Селедка пристально взглянул на Гришу, едва заметно улыбнулся и, потрепав его по щеке, проговорил, отходя:

— Смотри, Лаврентьев, вперед так не ушибайся… Ведите роту! — обратился он к дежурному офицеру.

Рота пошла в столовую. Жучок одобрительно подмигнул своему новому другу. И за столом поступок новичка вызвал всеобщее одобрение. Все находили, что новичок совсем молодец.

Несмотря, однако, на первые свои успехи и на дружбу, которую оказывал ему Жучок, Гриша все-таки тосковал первое время в корпусе, нередко вспоминая няню, кучера Ивана, маленьких своих друзей, отца дьякона и раздолье деревенской жизни.
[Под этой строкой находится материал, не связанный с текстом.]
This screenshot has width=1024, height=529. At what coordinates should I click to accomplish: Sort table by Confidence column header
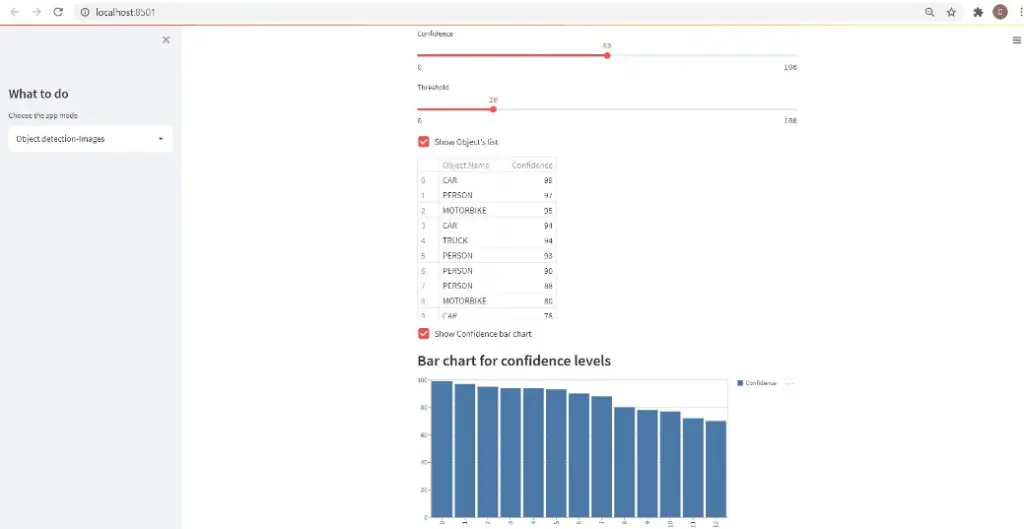(532, 165)
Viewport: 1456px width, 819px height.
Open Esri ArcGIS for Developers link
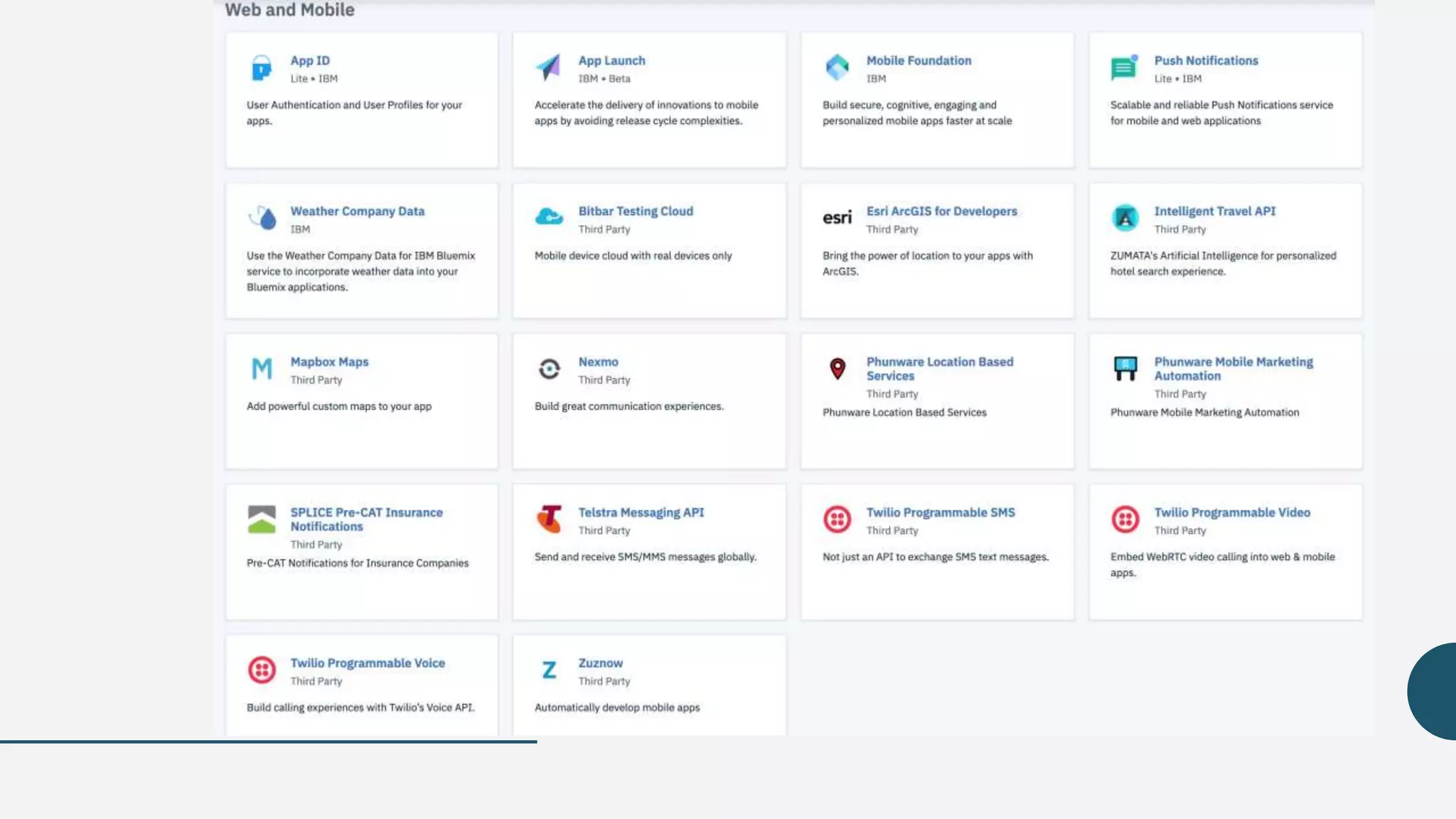coord(941,211)
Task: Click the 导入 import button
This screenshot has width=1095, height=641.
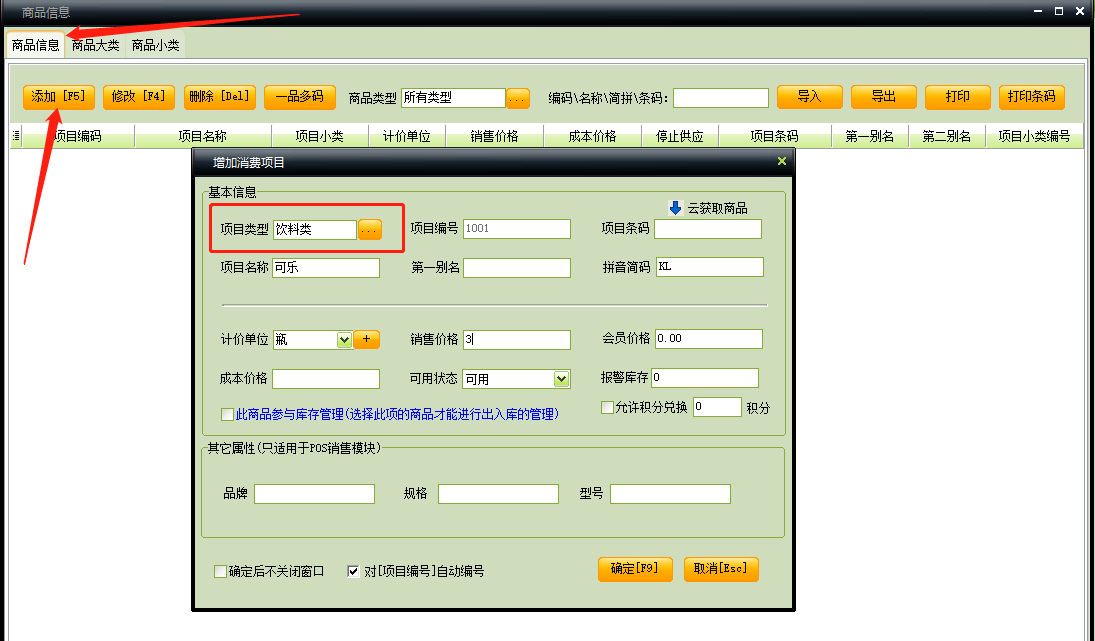Action: pos(809,97)

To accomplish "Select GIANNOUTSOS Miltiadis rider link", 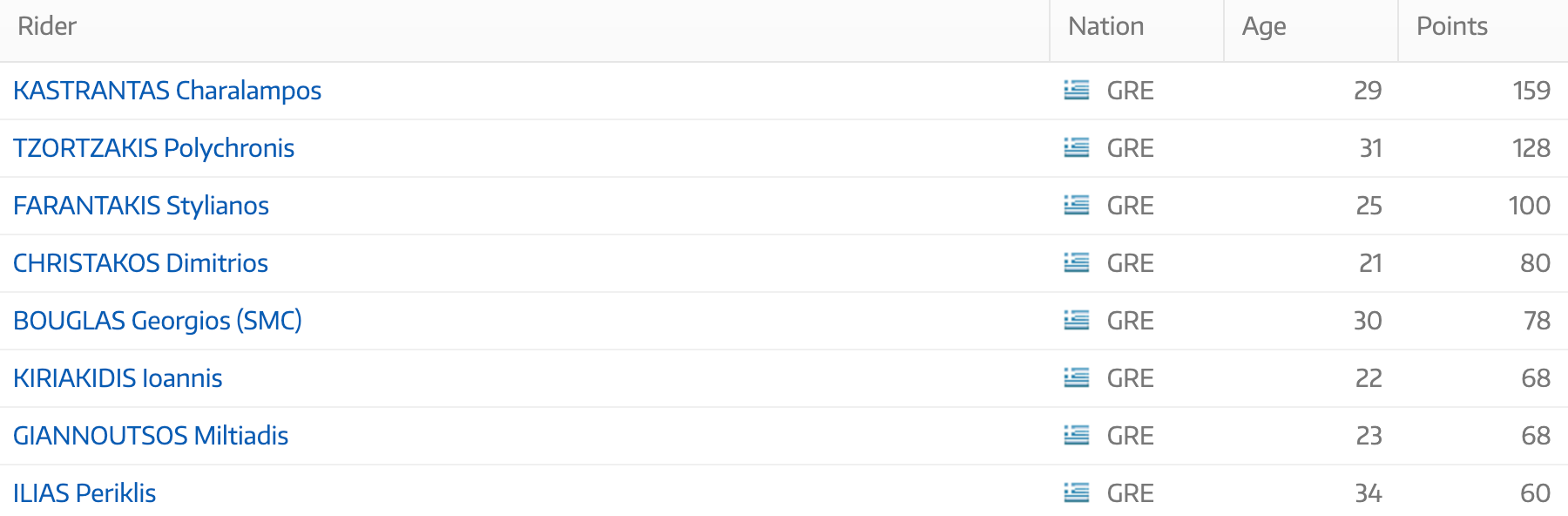I will pos(151,436).
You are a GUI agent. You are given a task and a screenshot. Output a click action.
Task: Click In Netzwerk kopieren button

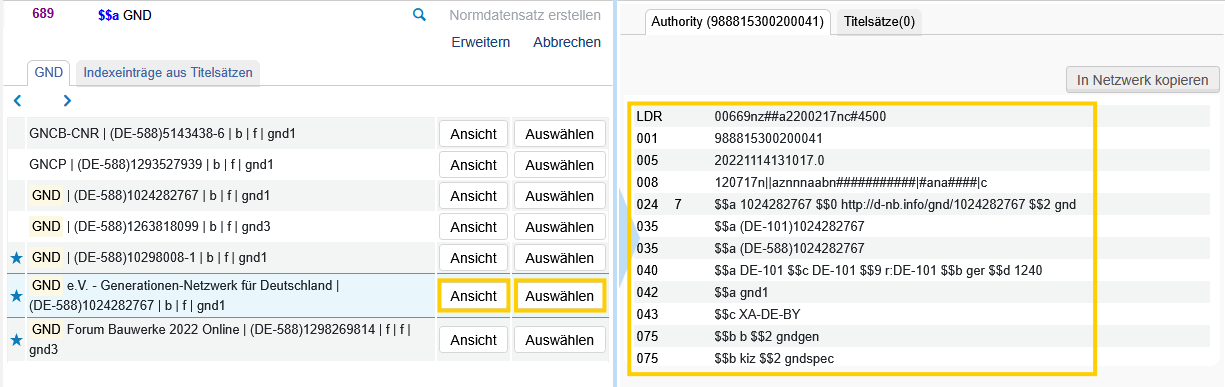(1143, 80)
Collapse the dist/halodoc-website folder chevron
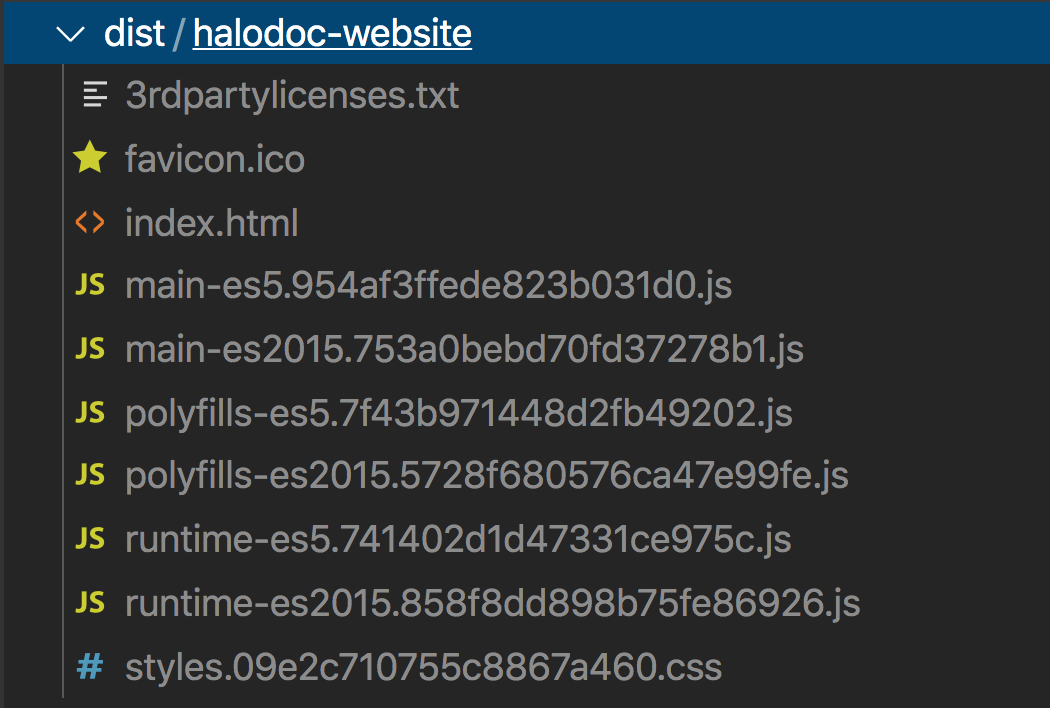 pos(70,33)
Корпусная жизнь со всеми ее обычаями казармы — мальчик поступил в 1852 году, когда солдатчина была в большой моде в морском корпусе, — первое время очень смущала Гришу, привыкшего к простору полей, шуму леса и забавам деревни. Тесно и скучно казалось ему в ротной зале, негде было разгуляться, нельзя было с отцом дьяконом насвистывать птиц, запрячь с Иваном лошадь, а главное — не было Арины Кузьминишны, которую так сильно любил мальчик, и он первые дни очень тосковал, несмотря на старания доброго Жучка развлечь своего нового друга. Он добросовестно выучил его многим кадетским штукам и фокусам, которые, по уверению Жучка, составляли секрет немногих; он предлагал даже Лаврентьеву по вторникам и субботам, когда на третье блюдо давали слоеные пироги с яблоками, меняться пирогом на «говядку», убежденный, что яблочный пирог значительно повлияет на расположение духа Лаврентьева, но, однако, Гриша все-таки тосковал, к изумлению веселого и забавного Жучка. Он заметил, что Лаврентьев, ложась спать, всегда закрывает лицо одеялом и даже не хочет толковать о «домашнем», говоря, что хочется спать. «Уж не ревет ли Лаврентьев?» — заподозрил Жучок и решился обследовать это обстоятельство. Однажды, когда в спальне была тишина, все мальчики спали, Жучок осторожно поднялся с постели, незаметно подошел к кровати Лаврентьева и услышал тихий плач. Жучок тихо подтолкнул своего друга и произнес голосом, полным участия:

— Это я! Жучок!.. Отчего ты, Лаврентьев, скрытничаешь? Разве мы не друзья?! Чего ты плачешь? Не нравится, что ли, в корпусе?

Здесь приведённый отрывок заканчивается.